◆ PROBLEM TO WORK ON: Below is a listing; transcribe it exactly but without any images.

%%

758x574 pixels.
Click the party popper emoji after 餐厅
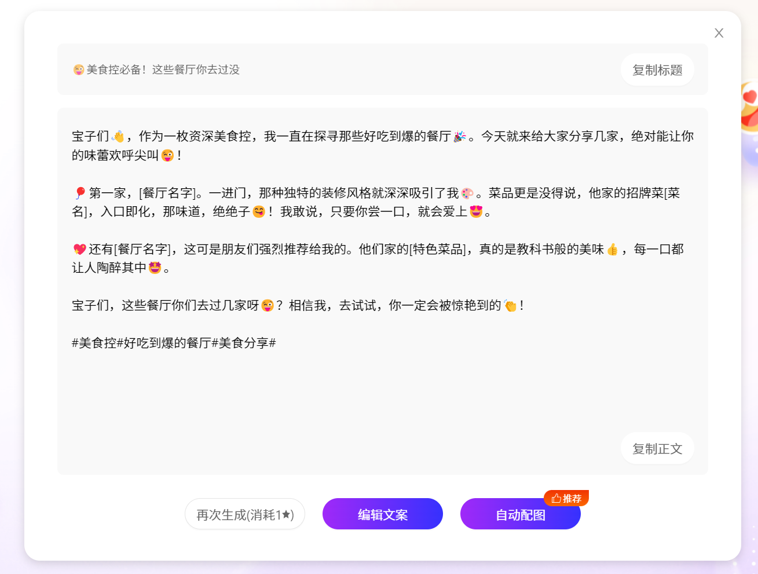coord(460,137)
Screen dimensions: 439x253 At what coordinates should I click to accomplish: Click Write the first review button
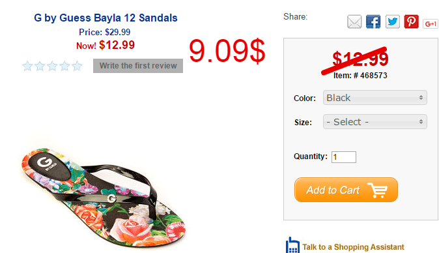(138, 66)
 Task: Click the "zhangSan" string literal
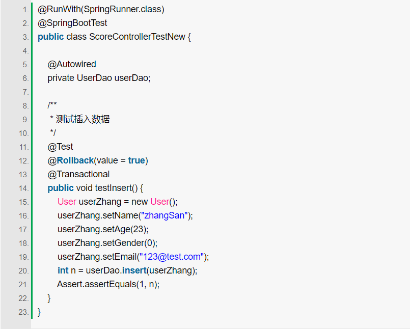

%%

◆ RESULT BELOW:
758x574 pixels.
Click the party popper emoji after 餐厅
coord(460,137)
Screen dimensions: 439x253 At what coordinates should I click to accomplish: Click Write the first review button
(138, 66)
 Task: Click the "zhangSan" string literal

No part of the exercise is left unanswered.